In [38]:
# This code is supposed to represent how I chose between
# Linear Regression and Ridge regression
# And between different preprocessings ngram and embeddings

In [39]:
import pandas as pd
eb = pd.read_csv("emobank.csv", index_col=0 ,engine='python')

In [40]:
eb.reset_index(drop=True, inplace=True)
eb = eb.drop(labels='split', axis=1)

In [41]:
eb_list = eb['text'].values.tolist()

In [42]:
# Extract VAD values
y_V = eb['V']
y_A = eb['A']
y_D = eb['D']

In [43]:
# Based on https://towardsdatascience.com/another-twitter-sentiment-analysis-bb5b01ebad90
# Data cleaning

from bs4 import BeautifulSoup
from nltk.tokenize import WordPunctTokenizer
import re

tok = WordPunctTokenizer()
pat1 = r'@[A-Za-z0-9]+'
pat2 = r'https?://[A-Za-z0-9./]+'
combined_pat = r'|'.join((pat1, pat2))
def tweet_cleaner(text):
    soup = BeautifulSoup(text, 'html.parser')
    souped = soup.get_text()
    stripped = re.sub(combined_pat, '', souped)
    try:
        clean = stripped.decode("utf-8-sig").replace(u"\ufffd", "?")
    except:
        clean = stripped
    letters_only = re.sub("[^a-zA-Z]", " ", clean)
    lower_case = letters_only.lower()
    # During the letters_only process two lines above, it has created unnecessay white spaces,
    # I will tokenize and join together to remove unneccessary white spaces
    words = tok.tokenize(lower_case)
    return (" ".join(words)).strip()
testing = eb_list
test_result = []
for t in testing:
    test_result.append(tweet_cleaner(t))




In [44]:
eb_list_V = test_result
eb_list_A = test_result
eb_list_D = test_result

In [45]:
# Feature 
# Preprocessing function with Tf-idf

# Based on code from:
# https://developers.google.com/machine-learning/guides/text-classification/step-3

from sklearn.feature_extraction.text import TfidfVectorizer
from sklearn.feature_selection import SelectKBest
from sklearn.feature_selection import f_classif

# Vectorization parameters
# Range (inclusive) of n-gram sizes for tokenizing text.
NGRAM_RANGE = (1, 2)

# Limit on the number of features. We use the top 20K features.
TOP_K = 20000

# Whether text should be split into word or character n-grams.
# One of 'word', 'char'.
TOKEN_MODE = 'word'

# Minimum document/corpus frequency below which a token will be discarded.
MIN_DOCUMENT_FREQUENCY = 2

def ngram_vectorize(train_texts, train_labels, val_texts):
    """Vectorizes texts as n-gram vectors.

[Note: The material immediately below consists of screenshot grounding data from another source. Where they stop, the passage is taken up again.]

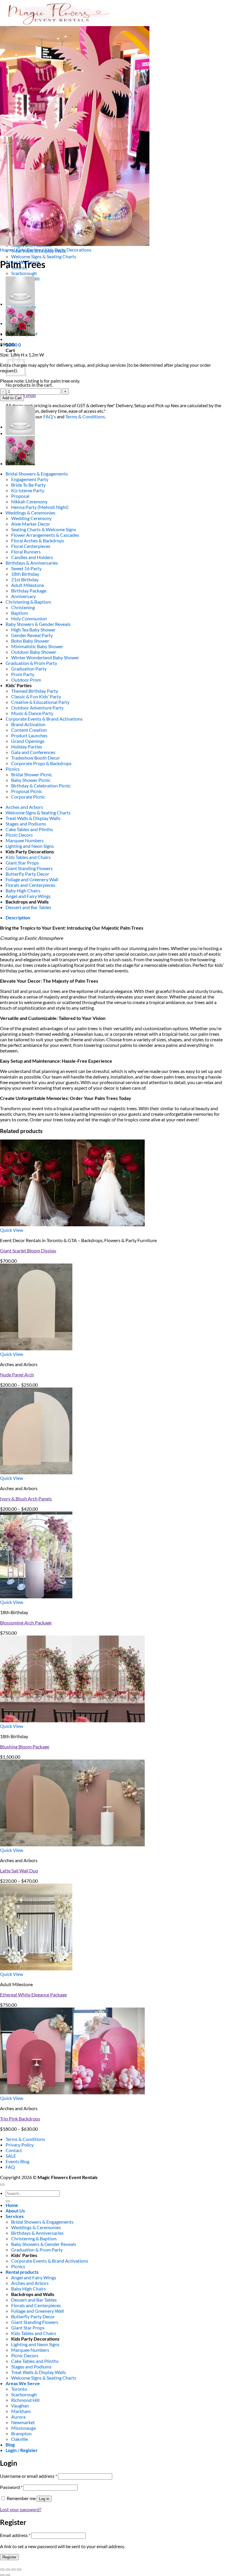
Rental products (22, 2272)
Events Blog (17, 2161)
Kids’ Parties (28, 249)
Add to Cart (12, 398)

    1 text = 1 tf-idf vector the length of vocabulary of unigrams + bigrams.

    # Arguments
        train_texts: list, training text strings.
        train_labels: np.ndarray, training labels.
        val_texts: list, validation text strings.

    # Returns
        x_train, x_val: vectorized training and validation texts
    """
    # Create keyword arguments to pass to the 'tf-idf' vectorizer.
    kwargs = {
            'ngram_range': NGRAM_RANGE,  # Use 1-grams + 2-grams.
            'strip_accents': 'unicode',
            'decode_error': 'replace',
            'analyzer': TOKEN_MODE,  # Split text into word tokens.
            'min_df': MIN_DOCUMENT_FREQUENCY,
    }
    vectorizer = TfidfVectorizer(**kwargs)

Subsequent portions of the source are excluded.